• [Problem statement]
Rewrite the records below, changing every "computer-use agent" to "GUI agent" and leaving everything else unchanged.

• [Rows]

§

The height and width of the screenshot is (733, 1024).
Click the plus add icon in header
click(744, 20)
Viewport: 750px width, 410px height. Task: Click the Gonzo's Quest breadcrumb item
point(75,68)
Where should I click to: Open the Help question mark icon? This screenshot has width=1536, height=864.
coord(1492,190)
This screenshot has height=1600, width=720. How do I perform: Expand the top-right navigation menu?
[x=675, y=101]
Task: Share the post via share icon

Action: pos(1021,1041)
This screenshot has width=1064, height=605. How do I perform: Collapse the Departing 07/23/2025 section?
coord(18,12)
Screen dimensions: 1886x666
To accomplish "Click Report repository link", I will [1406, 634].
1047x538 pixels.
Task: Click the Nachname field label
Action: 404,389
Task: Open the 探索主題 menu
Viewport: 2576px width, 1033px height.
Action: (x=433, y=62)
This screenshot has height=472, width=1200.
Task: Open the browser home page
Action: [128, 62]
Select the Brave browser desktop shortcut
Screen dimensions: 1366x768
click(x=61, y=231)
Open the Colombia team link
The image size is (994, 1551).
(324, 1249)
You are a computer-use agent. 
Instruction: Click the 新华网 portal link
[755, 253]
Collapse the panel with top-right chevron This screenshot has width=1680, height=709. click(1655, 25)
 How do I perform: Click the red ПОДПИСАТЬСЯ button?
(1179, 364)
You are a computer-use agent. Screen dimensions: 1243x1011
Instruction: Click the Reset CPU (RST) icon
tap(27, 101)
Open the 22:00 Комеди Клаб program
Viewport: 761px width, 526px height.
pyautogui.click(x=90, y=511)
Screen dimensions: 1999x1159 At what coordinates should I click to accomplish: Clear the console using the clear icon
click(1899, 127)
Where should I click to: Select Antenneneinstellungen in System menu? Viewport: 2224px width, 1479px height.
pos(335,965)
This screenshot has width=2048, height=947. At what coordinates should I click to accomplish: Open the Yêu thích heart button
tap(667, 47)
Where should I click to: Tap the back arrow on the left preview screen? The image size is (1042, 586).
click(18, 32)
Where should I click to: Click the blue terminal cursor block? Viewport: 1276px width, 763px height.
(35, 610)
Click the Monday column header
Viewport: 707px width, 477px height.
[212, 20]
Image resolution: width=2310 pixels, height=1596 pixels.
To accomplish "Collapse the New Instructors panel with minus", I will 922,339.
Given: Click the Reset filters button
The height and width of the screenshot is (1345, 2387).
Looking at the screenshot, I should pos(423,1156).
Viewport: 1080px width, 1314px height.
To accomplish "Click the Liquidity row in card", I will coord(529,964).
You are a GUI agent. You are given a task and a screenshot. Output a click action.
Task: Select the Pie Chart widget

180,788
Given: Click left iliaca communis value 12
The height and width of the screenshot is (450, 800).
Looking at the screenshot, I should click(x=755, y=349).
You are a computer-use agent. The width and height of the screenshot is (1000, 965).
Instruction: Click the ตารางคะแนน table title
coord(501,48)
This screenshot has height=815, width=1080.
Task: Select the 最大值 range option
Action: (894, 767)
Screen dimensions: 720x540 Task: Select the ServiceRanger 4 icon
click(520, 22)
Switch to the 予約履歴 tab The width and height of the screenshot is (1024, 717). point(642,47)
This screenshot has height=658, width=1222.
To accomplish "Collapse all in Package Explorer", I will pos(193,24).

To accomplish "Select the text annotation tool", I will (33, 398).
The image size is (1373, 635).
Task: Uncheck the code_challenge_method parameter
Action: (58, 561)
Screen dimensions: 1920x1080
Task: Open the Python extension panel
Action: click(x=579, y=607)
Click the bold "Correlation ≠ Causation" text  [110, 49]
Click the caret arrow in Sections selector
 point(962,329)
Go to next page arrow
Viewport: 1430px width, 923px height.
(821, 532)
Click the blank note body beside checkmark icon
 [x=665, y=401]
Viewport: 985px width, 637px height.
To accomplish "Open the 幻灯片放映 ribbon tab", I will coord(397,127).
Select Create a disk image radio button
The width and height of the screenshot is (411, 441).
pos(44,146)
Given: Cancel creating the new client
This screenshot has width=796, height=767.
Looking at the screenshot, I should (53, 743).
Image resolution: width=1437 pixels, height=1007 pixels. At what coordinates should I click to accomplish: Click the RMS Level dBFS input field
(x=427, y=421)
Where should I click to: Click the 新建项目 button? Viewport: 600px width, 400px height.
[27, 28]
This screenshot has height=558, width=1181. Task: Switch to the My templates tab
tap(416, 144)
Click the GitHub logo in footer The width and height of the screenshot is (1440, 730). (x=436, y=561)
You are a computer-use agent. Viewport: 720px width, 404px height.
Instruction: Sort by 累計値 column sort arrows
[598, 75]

§

• [Complete output]
The height and width of the screenshot is (733, 1024).
Click the plus add icon in header
click(744, 20)
Viewport: 750px width, 410px height. Task: Click the Gonzo's Quest breadcrumb item
point(75,68)
Where should I click to: Open the Help question mark icon? This screenshot has width=1536, height=864.
coord(1492,190)
This screenshot has height=1600, width=720. How do I perform: Expand the top-right navigation menu?
[x=675, y=101]
Task: Share the post via share icon

Action: pos(1021,1041)
This screenshot has width=1064, height=605. How do I perform: Collapse the Departing 07/23/2025 section?
coord(18,12)
Screen dimensions: 1886x666
To accomplish "Click Report repository link", I will [1406, 634].
1047x538 pixels.
Task: Click the Nachname field label
Action: 404,389
Task: Open the 探索主題 menu
Viewport: 2576px width, 1033px height.
Action: (x=433, y=62)
This screenshot has height=472, width=1200.
Task: Open the browser home page
Action: [128, 62]
Select the Brave browser desktop shortcut
Screen dimensions: 1366x768
click(x=61, y=231)
Open the Colombia team link
The image size is (994, 1551).
(324, 1249)
You are a GUI agent. 
Instruction: Click the 新华网 portal link
[755, 253]
Collapse the panel with top-right chevron This screenshot has width=1680, height=709. click(1655, 25)
 How do I perform: Click the red ПОДПИСАТЬСЯ button?
(1179, 364)
You are a GUI agent. Screen dimensions: 1243x1011
Instruction: Click the Reset CPU (RST) icon
tap(27, 101)
Open the 22:00 Комеди Клаб program
Viewport: 761px width, 526px height.
pyautogui.click(x=90, y=511)
Screen dimensions: 1999x1159 At what coordinates should I click to accomplish: Clear the console using the clear icon
click(1899, 127)
Where should I click to: Select Antenneneinstellungen in System menu? Viewport: 2224px width, 1479px height.
pos(335,965)
This screenshot has width=2048, height=947. At what coordinates should I click to accomplish: Open the Yêu thích heart button
tap(667, 47)
Where should I click to: Tap the back arrow on the left preview screen? The image size is (1042, 586).
click(18, 32)
Where should I click to: Click the blue terminal cursor block? Viewport: 1276px width, 763px height.
(35, 610)
Click the Monday column header
Viewport: 707px width, 477px height.
[212, 20]
Image resolution: width=2310 pixels, height=1596 pixels.
To accomplish "Collapse the New Instructors panel with minus", I will 922,339.
Given: Click the Reset filters button
The height and width of the screenshot is (1345, 2387).
Looking at the screenshot, I should pos(423,1156).
Viewport: 1080px width, 1314px height.
To accomplish "Click the Liquidity row in card", I will coord(529,964).
You are a GUI agent. You are given a task and a screenshot. Output a click action.
Task: Select the Pie Chart widget

180,788
Given: Click left iliaca communis value 12
The height and width of the screenshot is (450, 800).
Looking at the screenshot, I should click(x=755, y=349).
You are a GUI agent. The width and height of the screenshot is (1000, 965).
Instruction: Click the ตารางคะแนน table title
coord(501,48)
This screenshot has height=815, width=1080.
Task: Select the 最大值 range option
Action: (894, 767)
Screen dimensions: 720x540 Task: Select the ServiceRanger 4 icon
click(520, 22)
Switch to the 予約履歴 tab The width and height of the screenshot is (1024, 717). point(642,47)
This screenshot has height=658, width=1222.
To accomplish "Collapse all in Package Explorer", I will pos(193,24).

To accomplish "Select the text annotation tool", I will (33, 398).
The image size is (1373, 635).
Task: Uncheck the code_challenge_method parameter
Action: (58, 561)
Screen dimensions: 1920x1080
Task: Open the Python extension panel
Action: click(x=579, y=607)
Click the bold "Correlation ≠ Causation" text  [110, 49]
Click the caret arrow in Sections selector
 point(962,329)
Go to next page arrow
Viewport: 1430px width, 923px height.
(821, 532)
Click the blank note body beside checkmark icon
 [x=665, y=401]
Viewport: 985px width, 637px height.
To accomplish "Open the 幻灯片放映 ribbon tab", I will coord(397,127).
Select Create a disk image radio button
The width and height of the screenshot is (411, 441).
pos(44,146)
Given: Cancel creating the new client
This screenshot has width=796, height=767.
Looking at the screenshot, I should (53, 743).
Image resolution: width=1437 pixels, height=1007 pixels. At what coordinates should I click to accomplish: Click the RMS Level dBFS input field
(x=427, y=421)
Where should I click to: Click the 新建项目 button? Viewport: 600px width, 400px height.
[27, 28]
This screenshot has height=558, width=1181. Task: Switch to the My templates tab
tap(416, 144)
Click the GitHub logo in footer The width and height of the screenshot is (1440, 730). (x=436, y=561)
You are a GUI agent. Viewport: 720px width, 404px height.
Instruction: Sort by 累計値 column sort arrows
[598, 75]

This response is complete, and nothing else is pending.